(HealthDay News) — The American Cancer Society is delaying the recommended age when a woman should start receiving annual mammograms, based on new research that shows the average risk for breast cancer increases near menopause. The new guidelines are published in the October 20 issue of the Journal of the American Medical Association.

Women with average risk should receive annual mammograms between the ages of 45–54, then transition to screening every two years for as long as they remain healthy, according to the new breast cancer screening guidelines.

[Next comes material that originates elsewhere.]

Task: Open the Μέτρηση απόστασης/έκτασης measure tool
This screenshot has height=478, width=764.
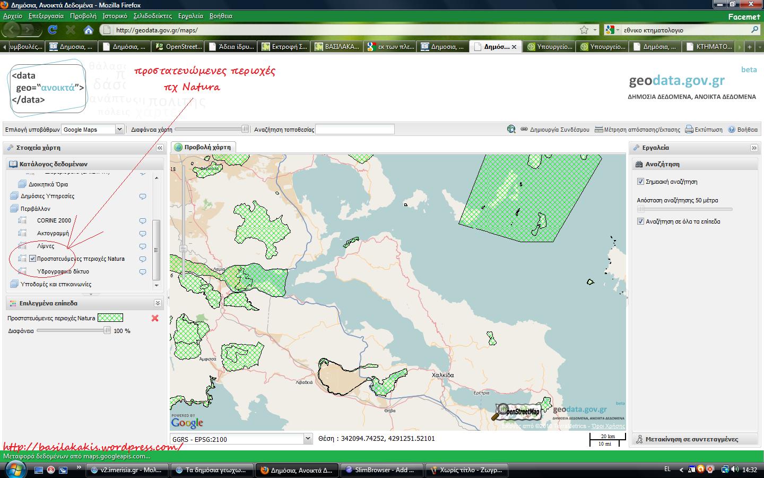Action: 637,130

The guidelines are more conservative than the American Cancer Society’s previous approach, which recommended yearly mammograms starting at 40 and continuing as long as a woman is in good health.

The cancer society shifted its guidelines, in part, because it started looking at breast cancer risk in five-year increments, rather than considering women in their 40s vs. women in their 50s or 60s, said lead author Kevin Oeffinger, MD. Oeffinger is chairman of the American Cancer Society breast cancer guideline panel and a family physician at Memorial Sloan Kettering Cancer Center in New York City.

“We found that women who are 45–49 are very similar to women 50–54 with respect to the burden of cancer, the risk of dying from cancer and the reduction in mortality from mammography,” Oeffinger told HealthDay. “That helped us in our thought process. We felt the evidence is very clear.”